Un cuore paziente sta fermo nella tempesta, ancorato alla sua Roccia di salvezza; solo così è disposto a percorrere una strada in salita per riemergere dalla fossa.
Aggrappato al Signore, di cui non comprende le vie, gli si rivolge comunque per non rimanere impigliato in domande senza risposte che diventano alla lunga senza senso e che lo schiacciano ad una terra senza futuro.
Le domande sono difficili anche da pronunciare, ma necessarie perché nascono nel dolore e trovano certamente una risposta: il Signore si prende carico del grido che viene dai suoi figli.
"Chi ha amarezza nel cuore" toccherà con mano la dolcezza della salvezza.

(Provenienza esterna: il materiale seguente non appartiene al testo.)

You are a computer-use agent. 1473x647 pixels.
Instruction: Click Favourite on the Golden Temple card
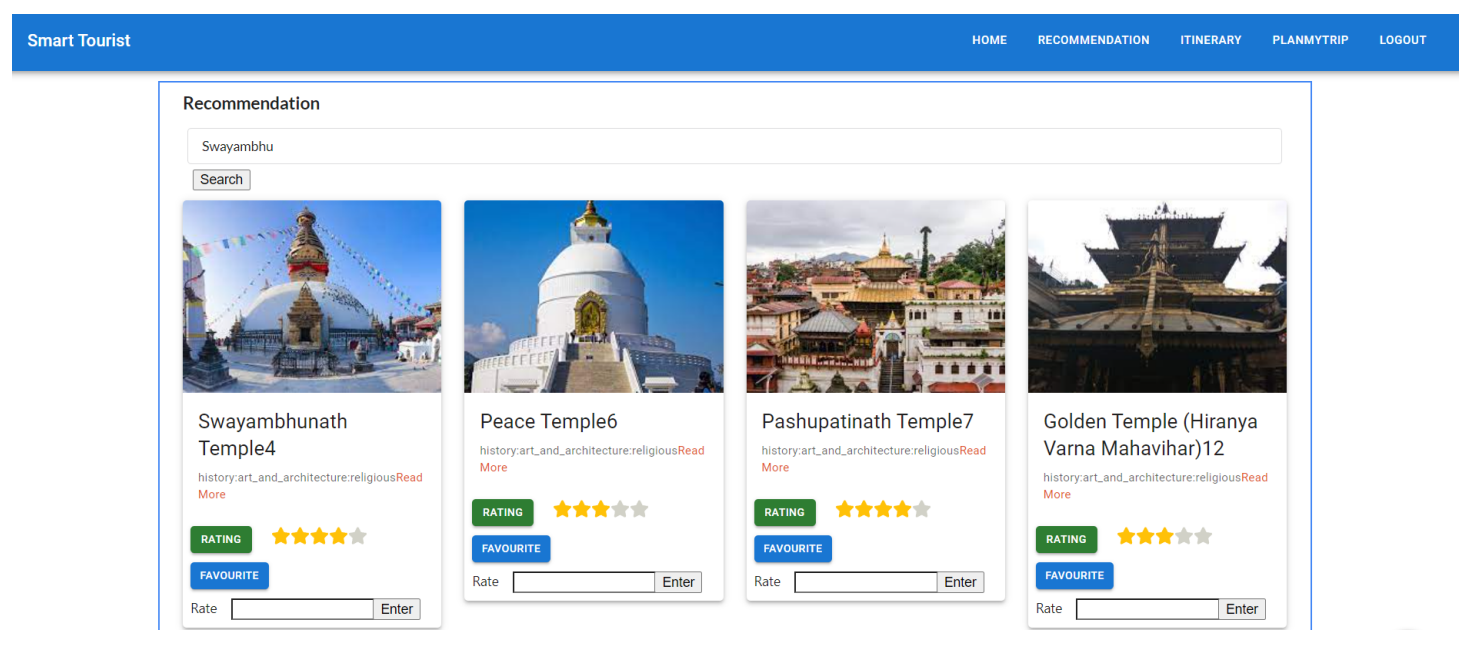click(x=1074, y=575)
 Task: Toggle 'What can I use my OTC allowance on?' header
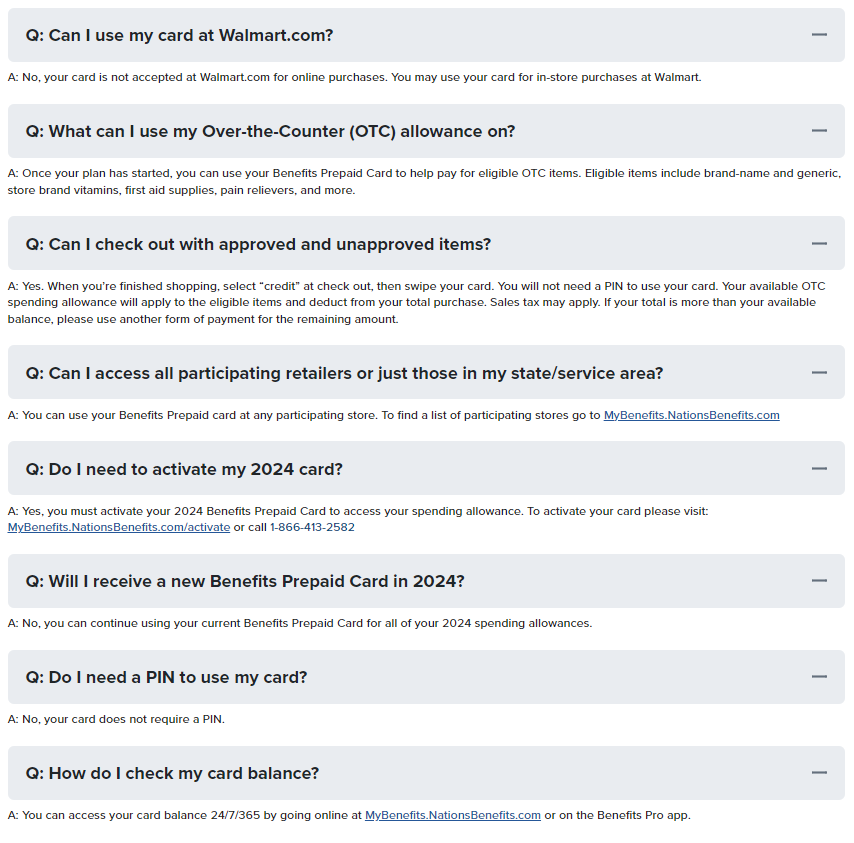(x=426, y=131)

Link di approfondimento alla liturgia del giorno:

Vangelo di Lc 9, 51-56
Commento del 28/09/2021

Commenti

  1. "Perché dare alla luce un uomo,
    la cui via è nascosta
    e che Dio ha sbarrato da ogni parte?".
    Alla domanda tagliente di Giobbe si rimane in silenzio, feriti.
    "Un uomo la cui via è nascosta":
    la via di ogni uomo è nascosta, appare solo la superficie, ciò che sfugge al mistero.
    "Una via che Dio sbarra da ogni parte", come acqua indirizzata in un canale perché porti fecondità.
    La vita nel dolore si fa domanda.
    La vita nel dolore si fa attesa.
    La vita nel dolore si fa speranza.
    "Perché dare alla luce un uomo,
    la cui via è nascosta
    e che Dio ha sbarrato da ogni parte?".

    RispondiElimina
  2. "A quelli che aspettano la morte e non viene,
    che la cercano più di un tesoro,
    che godono fino a esultare
    e gioiscono quando trovano una tomba".
    Ho vissuto questi tristi momenti a fianco di varie persone
    Tutte erano state piene di vita,gioivano in passato!
    Ecco col dolore,la sofferenza si perde la memoria.....
    Ma il dolore prevale!Cancella tutto!E' umano questo!
    Prego ancora per tutti quelli in cui mi sono imbattuto e m'imbatto ancora,mio malgrado,e vi assicuro non è gratificante!
    Prego per me che partecipo (anche se,solo di superficie)a questa sofferenza.
    Sofferenza che ho comunque,a mia volta ,patito.......
    Ti affido tutto questo nella speranza che TU un giorno mi spiegherai da vicino.